Search for ELT terms and concepts

Reading Method

MethodologySkillsReading MethodReading ApproachColeman Report method

The Reading Method (or Reading Approach) was a language teaching approach prominent in the United States from the 1930s to the 1940s, advocated by the Coleman Report (1929). It emerged as a practical compromise between the ambitious oral goals of the Direct Method and the reality that most American students would never travel abroad or use the foreign language for spoken communication.

Rationale

The Coleman Committee, surveying foreign language education in the US, concluded that given the limited time available (typically two years of high school study), the only realistic goal was reading ability.
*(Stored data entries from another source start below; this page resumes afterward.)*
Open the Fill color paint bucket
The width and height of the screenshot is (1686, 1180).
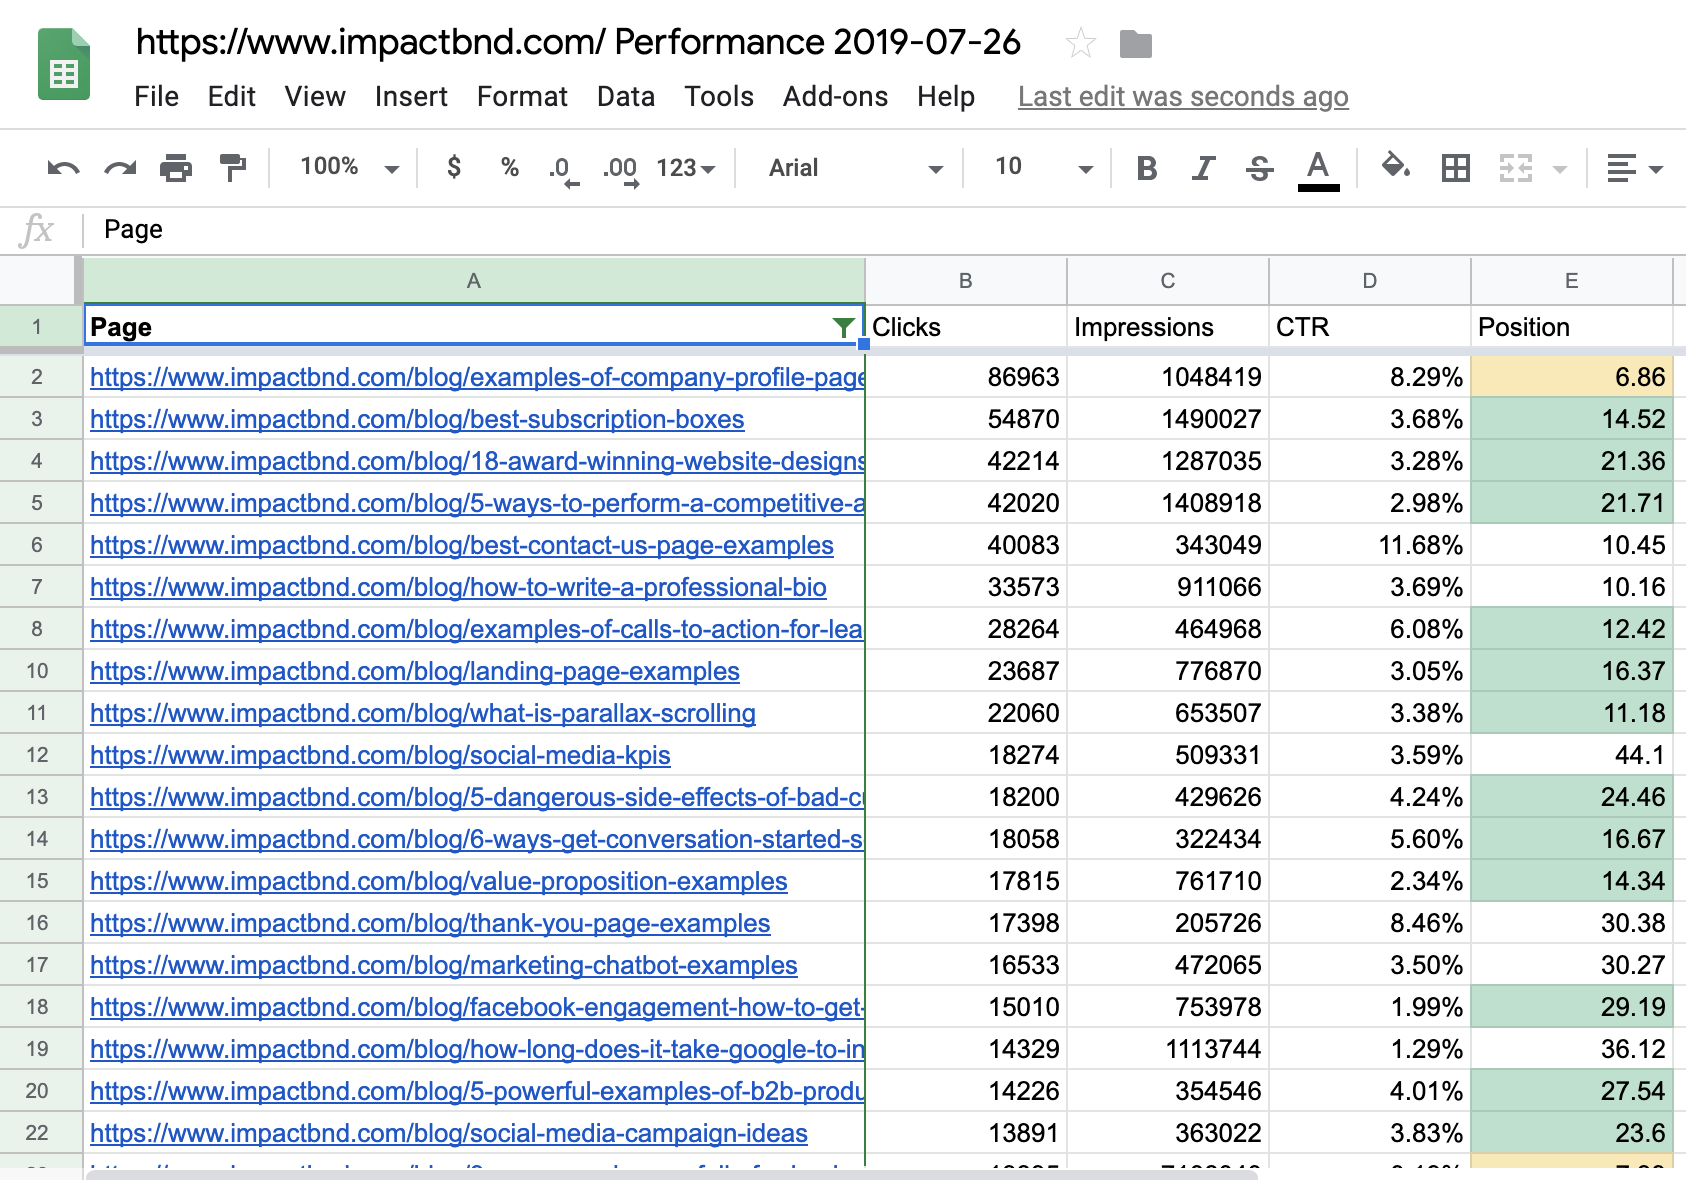[1395, 167]
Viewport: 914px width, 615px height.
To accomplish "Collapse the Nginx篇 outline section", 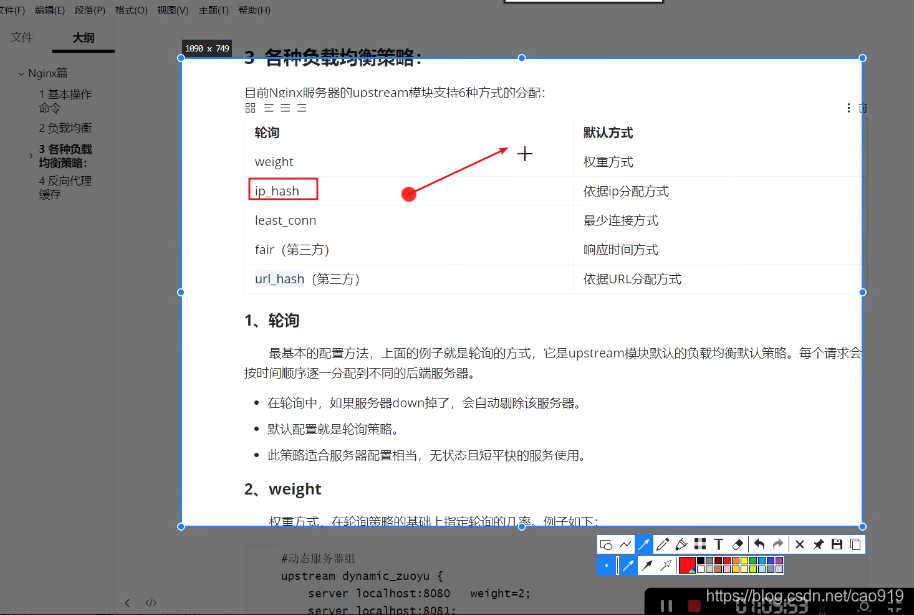I will click(22, 72).
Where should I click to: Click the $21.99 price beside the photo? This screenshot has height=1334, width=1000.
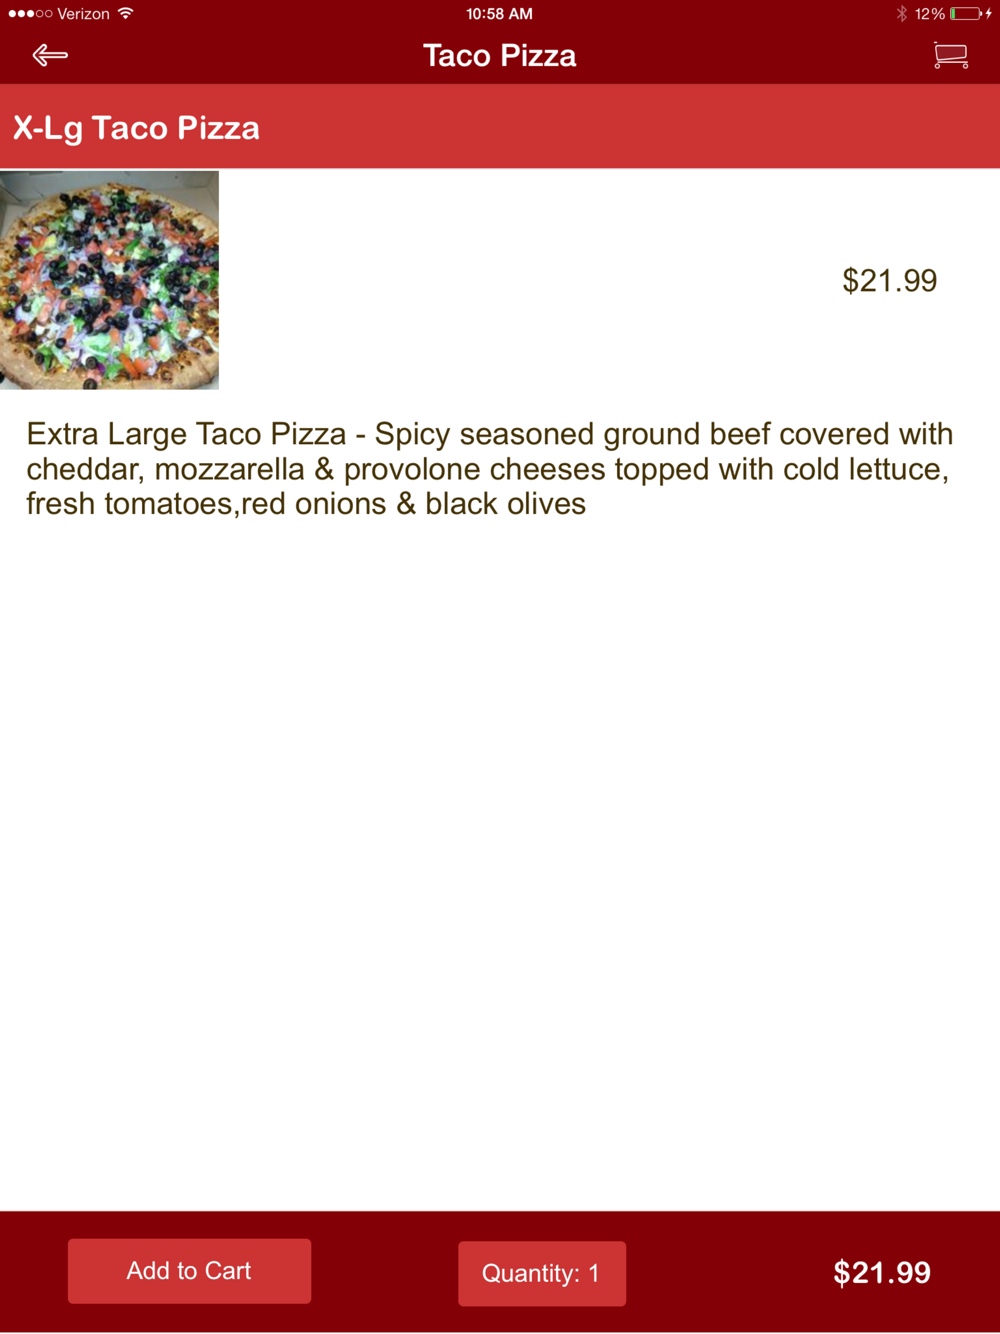(x=889, y=281)
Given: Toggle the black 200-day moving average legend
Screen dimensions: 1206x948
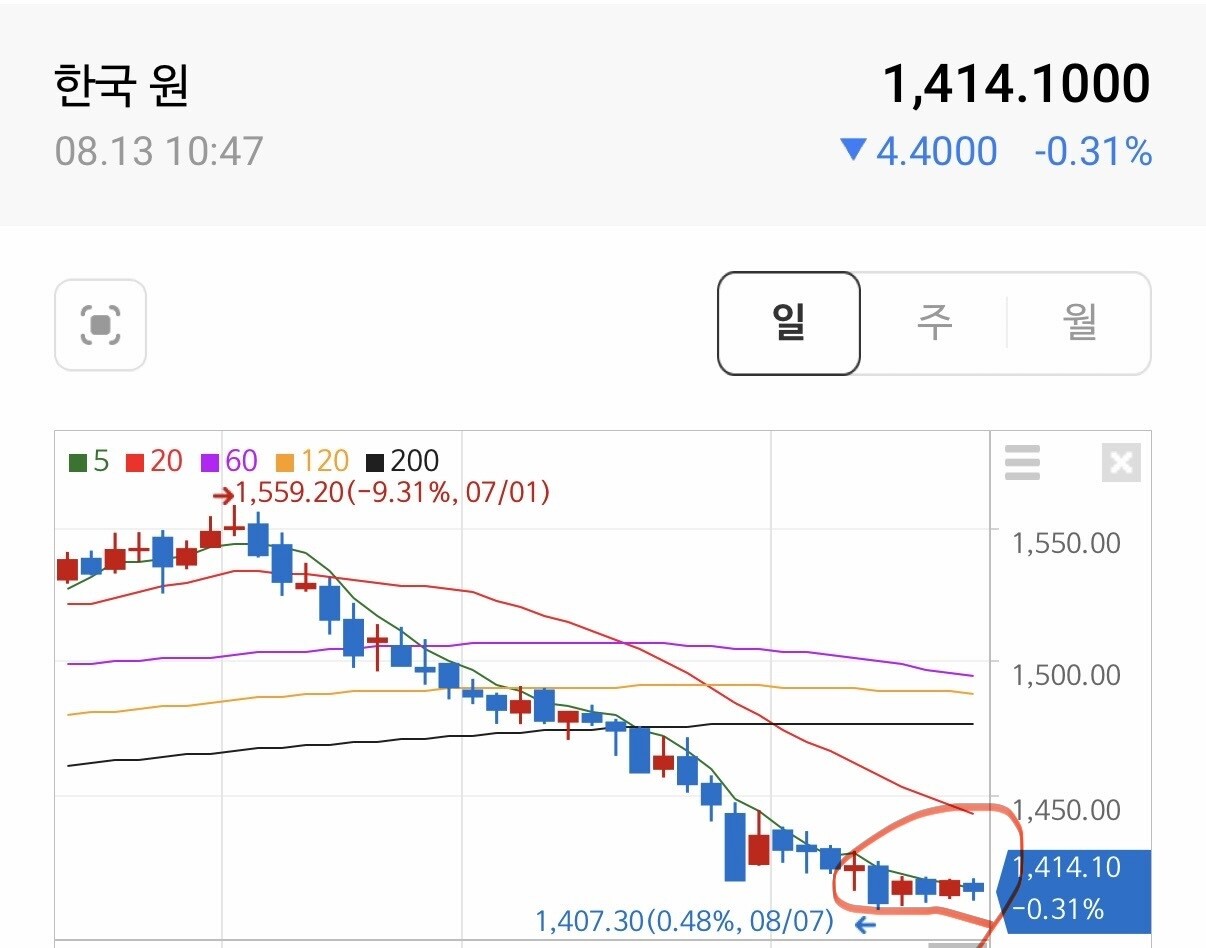Looking at the screenshot, I should click(402, 461).
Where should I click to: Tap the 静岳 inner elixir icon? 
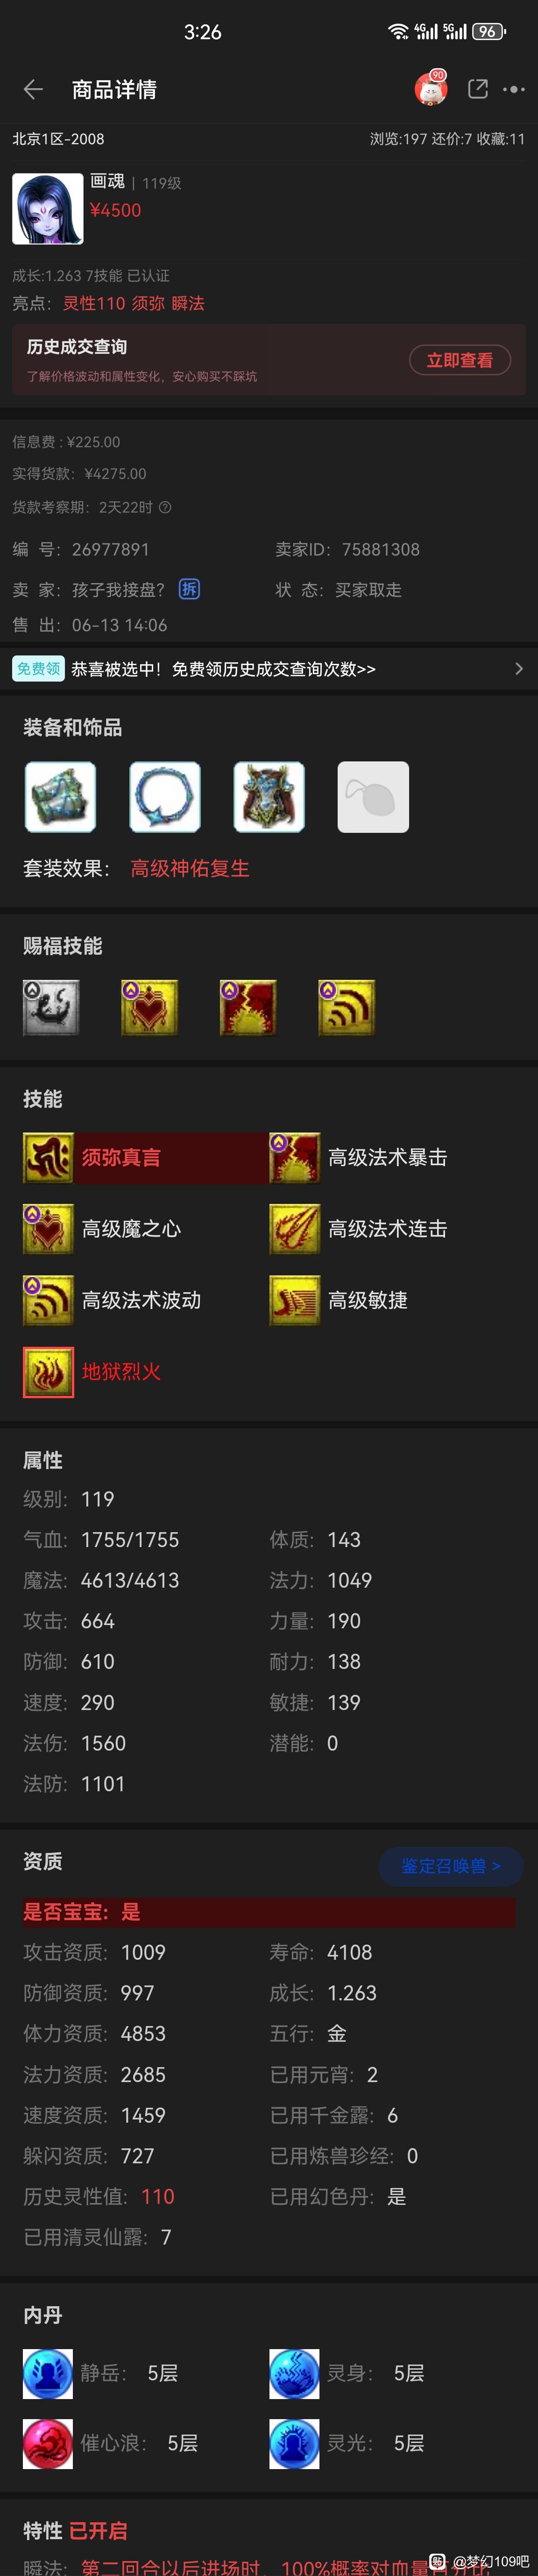(x=48, y=2374)
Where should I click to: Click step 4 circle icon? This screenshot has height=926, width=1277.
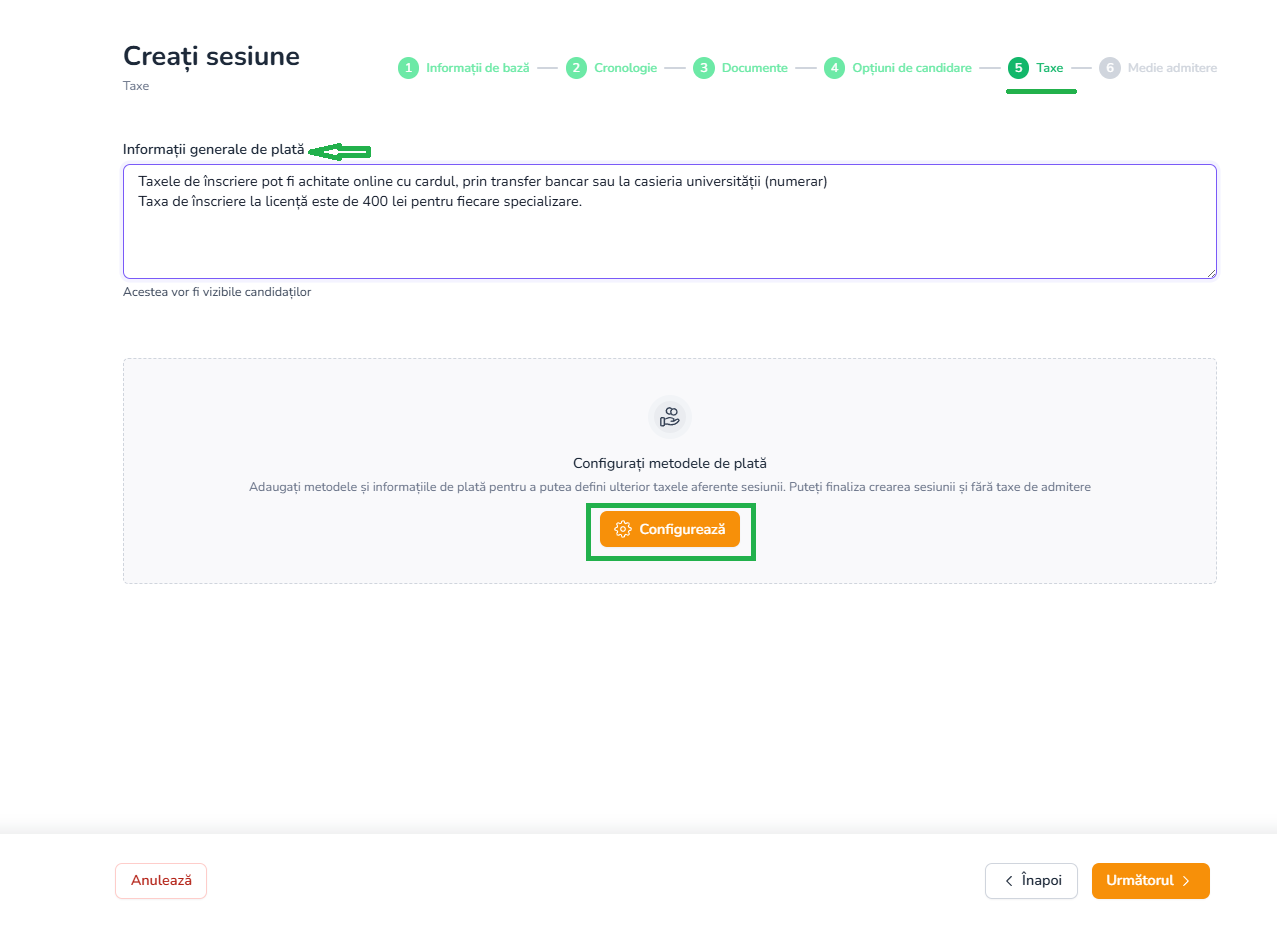tap(834, 68)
Oral fluency was unattainable in the time available, so programmes should focus on what could actually be achieved.

Core Features

  • Reading as the primary skill. The goal is to develop the ability to read the target language with comprehension. Other skills are subordinated.
  • Vocabulary control. Reading materials are carefully graded by vocabulary level, with frequency lists determining which words are introduced and when.
  • Grammar in service of reading. Only grammar necessary for reading comprehension is taught, and it is taught as needed rather than as a complete system.
  • Graded readers. Simplified texts (the forerunners of modern graded readers) provide accessible reading material at each level.
  • L1 is permitted. Unlike the Direct Method, the Reading Method allows use of the L1 for explanations and discussion.

Legacy

The Reading Method did not survive as a named method beyond the mid-20th century, but its core insight — that Extensive Reading with graded materials develops language proficiency — has been thoroughly validated by modern research (Day & Bamford, 1998; Nation, 2009). The global graded reader industry (Oxford Bookworms, Cambridge English Readers, Penguin Readers) is a direct descendant of the Reading Method's materials philosophy.

Key References

  • Coleman, A. (1929). The Teaching of Modern Foreign Languages in the United States. American and Canadian Committees on Modern Languages.
  • West, M. (1953). A General Service List of English Words. Longman.
  • Day, R. & Bamford, J. (1998). Extensive Reading in the Second Language Classroom. Cambridge University Press.